[Rows from a screen grounding dataset]

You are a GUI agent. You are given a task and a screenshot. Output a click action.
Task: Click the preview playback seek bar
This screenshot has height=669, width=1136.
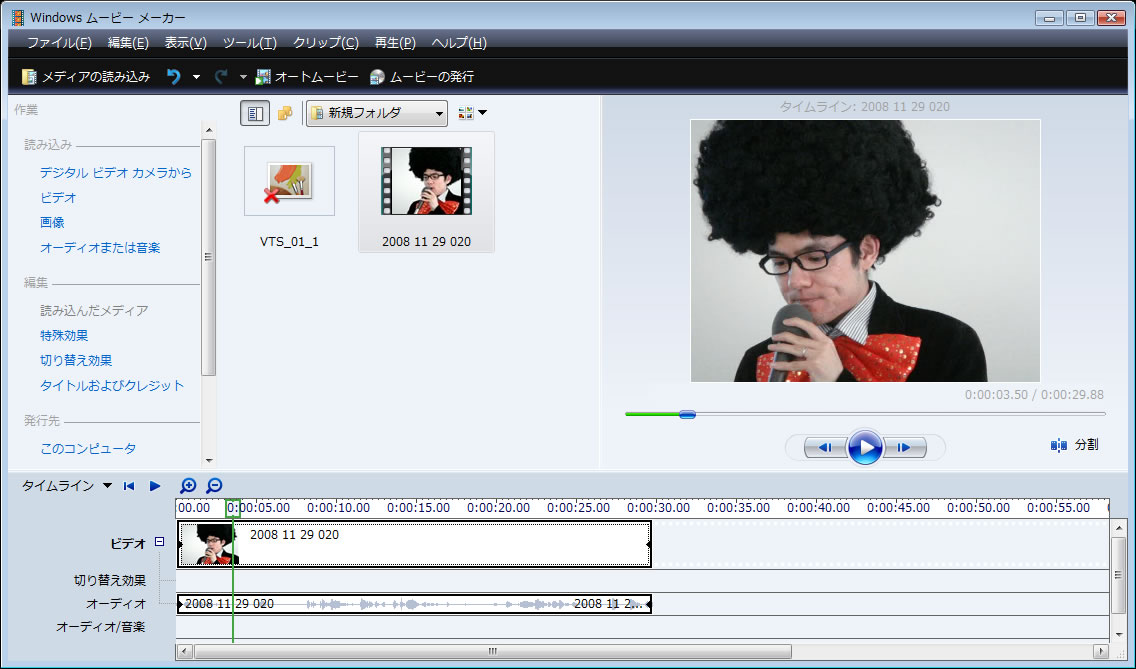click(865, 413)
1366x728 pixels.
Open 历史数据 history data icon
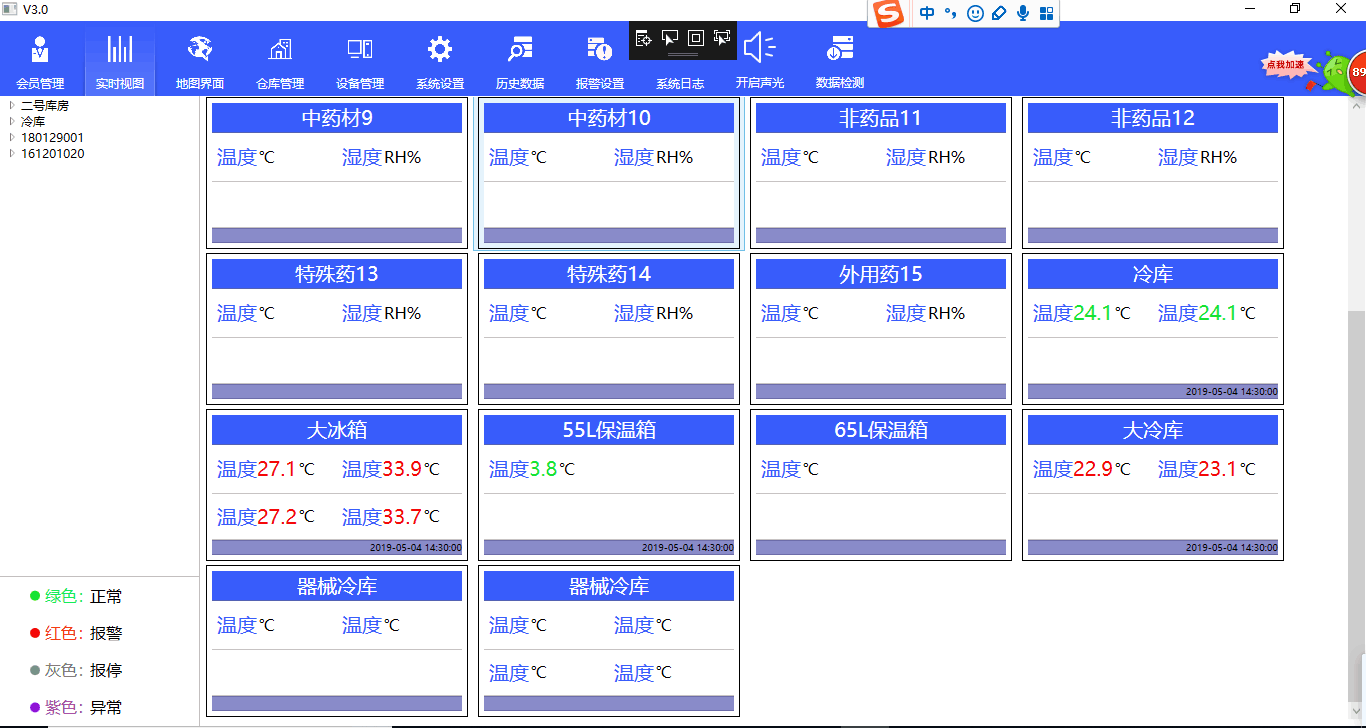point(520,49)
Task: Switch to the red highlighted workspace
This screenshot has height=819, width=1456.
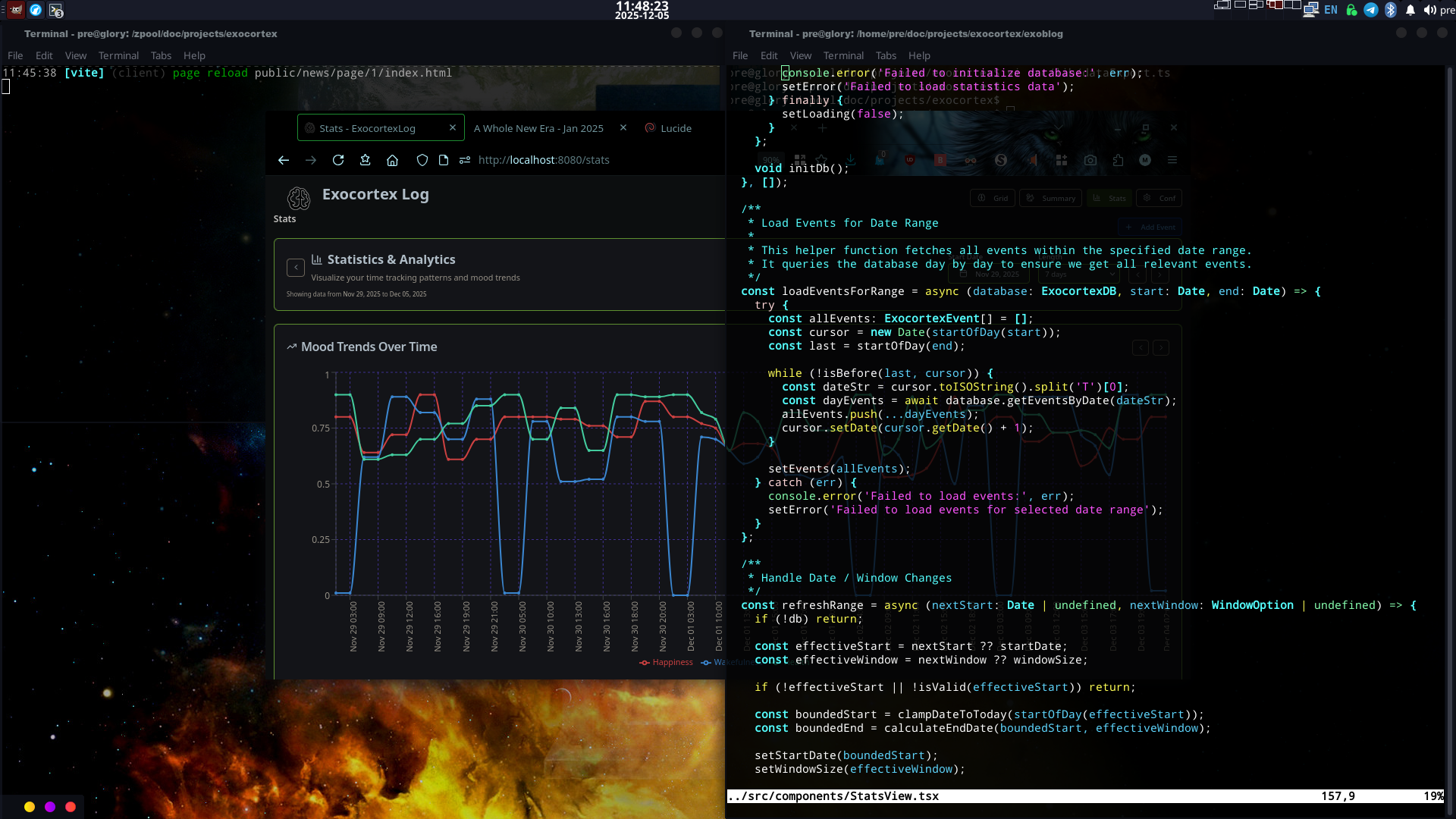Action: pos(1275,5)
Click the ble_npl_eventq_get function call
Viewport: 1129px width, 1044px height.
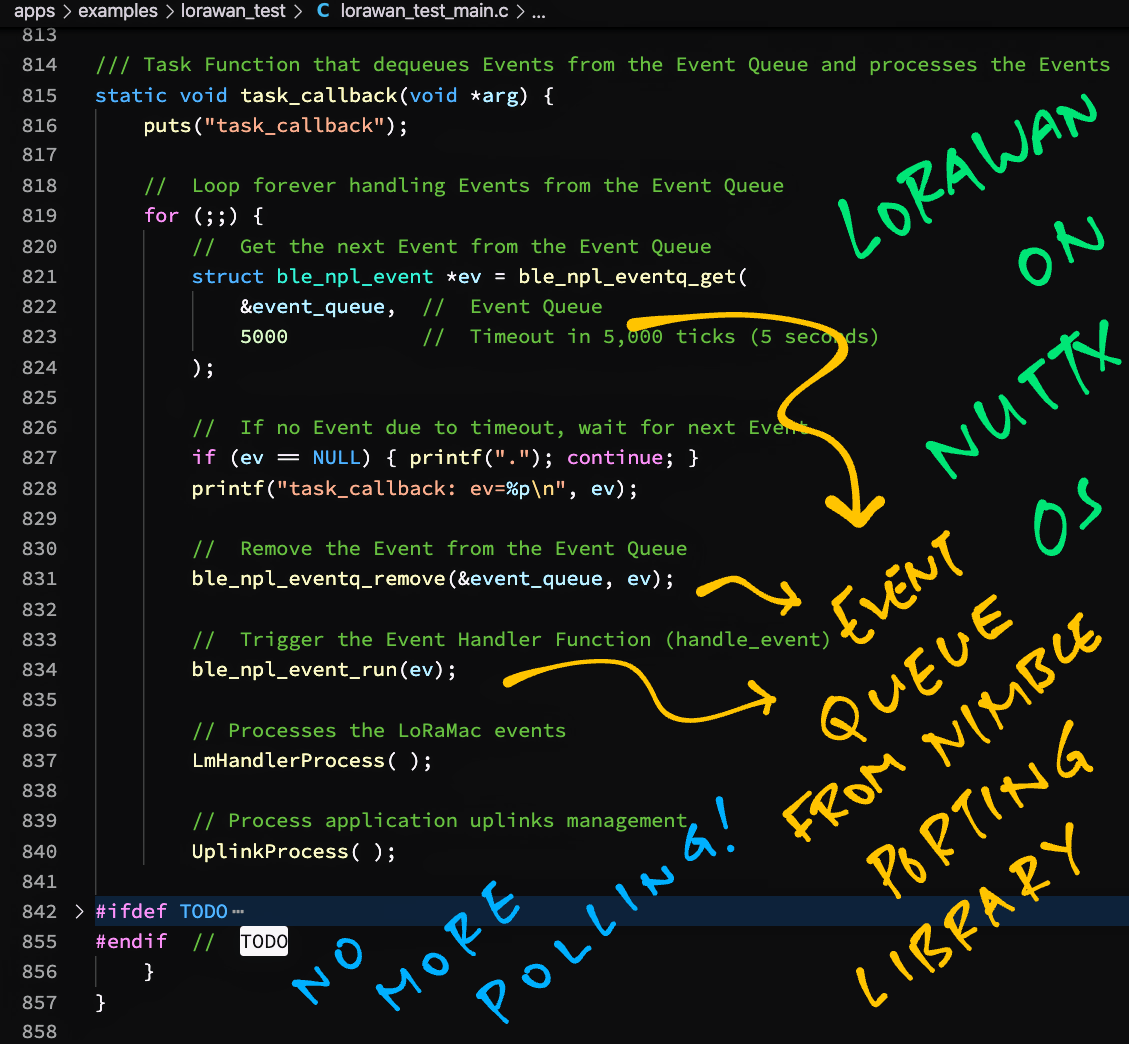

- YOUR TASK
Rewrite the records above, replacing every occurrence of "screenshot" with "screen capture" and keeping all other text unchanged. Omit the pictures from your answer.

- RESULT OF THIS EXERCISE
You are a GUI agent. You are given a task and a screen capture. Output a click action.
Task: Click the preview playback seek bar
This screen capture has height=669, width=1136.
click(865, 413)
1366x728 pixels.
Open 历史数据 history data icon
point(520,49)
Task: Switch to the red highlighted workspace
This screen capture has height=819, width=1456.
Action: pos(1275,5)
Click the ble_npl_eventq_get function call
Viewport: 1129px width, 1044px height.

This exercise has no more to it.